Desde luego que la “mano dura” no era otra cosa que el abandono de todo principio avanzado logrado por la experiencia de la civilización planetaria en las guerras mundiales, internacionales y civiles, para  aplicar una política de arrasamiento no sólo contra los combatientes de las guerrillas sino contra toda fuerza o sector del Estado o de la sociedad colombiana que pretendiera oponerse a tal concepción y a sus procedimientos. Que no podían imponerse sino al costo, en suma, del arrasamiento mismo de la democracia en su conjunto. Los hechos de su gobierno que revelaron este meollo de la política uribista son tan elocuentes como innegables. El hecho de que considerables sectores sociales se enrolaran en las filas uribistas pese a los planteamientos y acciones de su jefe, de tinte fascista, no vino sino a mostrar en Colombia esa característica común a las sociedades conmocionadas por grandes crisis en las que, a falta de eficaces actuaciones democráticas, una especie de ceguera colectiva deriva hacia el agosto de caudillos que semejan réplicas del molde de Hitler y Mussolini. 

***

Tales, a grandes rasgos, los factores y circunstancias que dan cuenta de por qué, cómo y cuándo,  una parte significativa de Colombia cayó en el embrujo del uribismo. Es decir, en la situación que explica por qué hoy, en la víspera del plebiscito refrendatorio de los acuerdos de paz de La Habana, en lugar de una movilización nacional que celebrara la cercanía de la finalización de la contienda armada, asistamos a un a extrema polarización de la sociedad colombiana. Sobre esa base, develando el fondo ultrareaccionario de la concepción uribista de la seguridad del país, tenemos que recalcar sin pausa, especialmente a indecisos, confundidos y partidarios del No, la importancia de lo que estará en juego en el plebiscito del 2 de octubre: tomar una decisión que incidirá de modo sustancial  en la vida nacional de los próximos diez o veinte años, al escoger entre la terminación de la violencia política o su continuación.  

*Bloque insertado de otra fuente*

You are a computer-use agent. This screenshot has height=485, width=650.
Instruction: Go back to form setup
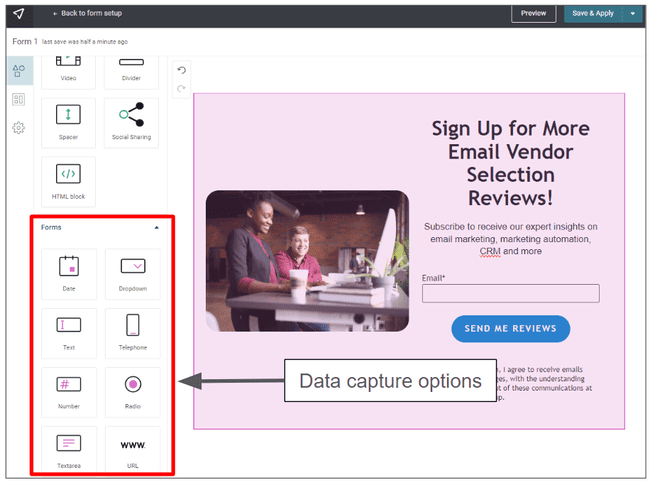[88, 13]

La tarea principal de la democracia colombiana hoy reside en rodear y respaldar la culminación del proceso de paz depositando millones de votos por el Sí. Como el balance de su ejecución, el 2 de octubre por la noche, dependerá de cuántos colombianos hayan depositado su voto afirmativo. Buena parte de la eficacia de nuestro esfuerzo radica en lograr clarificar a los votantes la génesis del uribismo, causa de la polarización actual, para que la superemos con un  triunfo rotundo del plebiscito.
       

14 de septiembre de 2016





Notas

[1] “El Sí lleva una amplia ventaja sobre el No. Si el plebiscito se llevara a cabo en estos momentos, el 72 por ciento de los colombianos votaría a favor de los acuerdos entre el gobierno y las Farc para terminar el conflicto armado, contra un 28 que los rechazaría. Esa mayoría se extiende a casi todos los sectores, zonas geográficas y grupos de la población. La conclusión surge de la primera encuesta de intención de voto realizada por la firma Ipsos-Napoleón Franco para la gran alianza de RCN Televisión, RCN Radio, La FM. y Semana.” Cfr. “El Sí va ganando en el plebiscito”, revista www.semana.com, 10 de sept. de 2016.

[2] Gustavo Petro fue uno de los líderes de la izquierda que más vigorosas y documentadas denuncias de los crímenes del paramilitarismo hizo entonces desde el Congreso.
 
[3] El PTC, como evidencian numerosas de sus publicaciones, en especial su órgano, La Bagatela, en diversas ocasiones y acontecimientos nacionales fijó una clara posición al respecto. Pero hacía falta mucho más que una nota solitaria, carente de resonancia por la falta de un vocero propio del PTC en el Congreso y a su vez víctima de la estigmatización que ha operado durante largo tiempo en Colombia contra la izquierda no armada.